State Spinal Cord Injury Service
Spinal Seating Modules
Interpreting the MAT
1. Summarise the findings you record at each phase of the MAT.
2. Compare these MAT findings with the medical history taken in the initial interview and recording in the client profile form (Module 2):
In the case study example above, client had reported that his incomplete T4 injury meant that he had some muscular activity on his left side (in his trunk and lower limb) but is not functional enough for standing transfer.

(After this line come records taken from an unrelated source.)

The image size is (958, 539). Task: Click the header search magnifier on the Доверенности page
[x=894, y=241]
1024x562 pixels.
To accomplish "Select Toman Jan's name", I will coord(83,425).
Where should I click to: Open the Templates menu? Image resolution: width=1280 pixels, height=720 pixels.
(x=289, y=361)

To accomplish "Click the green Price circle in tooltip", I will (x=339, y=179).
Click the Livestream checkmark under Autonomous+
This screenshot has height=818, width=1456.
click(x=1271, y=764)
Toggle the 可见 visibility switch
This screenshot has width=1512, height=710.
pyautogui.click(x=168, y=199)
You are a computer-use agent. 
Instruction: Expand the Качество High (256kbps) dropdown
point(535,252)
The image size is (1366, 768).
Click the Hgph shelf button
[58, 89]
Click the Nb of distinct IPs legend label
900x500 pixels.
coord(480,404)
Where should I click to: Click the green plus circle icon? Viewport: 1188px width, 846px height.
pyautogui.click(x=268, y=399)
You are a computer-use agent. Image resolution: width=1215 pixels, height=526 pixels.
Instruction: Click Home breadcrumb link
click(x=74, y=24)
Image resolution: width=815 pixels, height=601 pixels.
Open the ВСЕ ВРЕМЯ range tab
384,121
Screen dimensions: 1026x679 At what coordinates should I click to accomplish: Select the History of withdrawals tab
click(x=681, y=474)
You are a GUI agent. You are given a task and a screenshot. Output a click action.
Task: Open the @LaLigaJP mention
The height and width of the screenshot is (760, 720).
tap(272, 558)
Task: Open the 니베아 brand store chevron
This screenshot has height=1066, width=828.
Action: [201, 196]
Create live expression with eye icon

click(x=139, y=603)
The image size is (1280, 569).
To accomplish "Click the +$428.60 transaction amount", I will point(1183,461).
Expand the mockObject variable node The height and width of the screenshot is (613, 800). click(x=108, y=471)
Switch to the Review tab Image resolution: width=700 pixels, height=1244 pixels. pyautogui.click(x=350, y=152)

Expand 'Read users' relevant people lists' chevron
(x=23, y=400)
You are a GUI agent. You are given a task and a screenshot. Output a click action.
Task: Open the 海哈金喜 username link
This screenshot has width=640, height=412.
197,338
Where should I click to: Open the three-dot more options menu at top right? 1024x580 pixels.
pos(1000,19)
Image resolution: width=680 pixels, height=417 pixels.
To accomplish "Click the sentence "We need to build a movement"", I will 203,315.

This information tells us that:
- The muscle atrophy on his right buttock would lower the right IT when sitting
- With the pelvis lower on the right, the lower spine will correspondingly be tilted to the right,
- To gain horizontal gaze, the client attempts to level their shoulders
- The combination of these preceding factors led to a scoliosis, convex to the right
- In this case this also led to the pelvis migrating to the left, further exaggerating the postural asymmetry.
3. Compare the findings in supine and sitting assessments to establish a desired posture through the simulation task, starting from the pelvis.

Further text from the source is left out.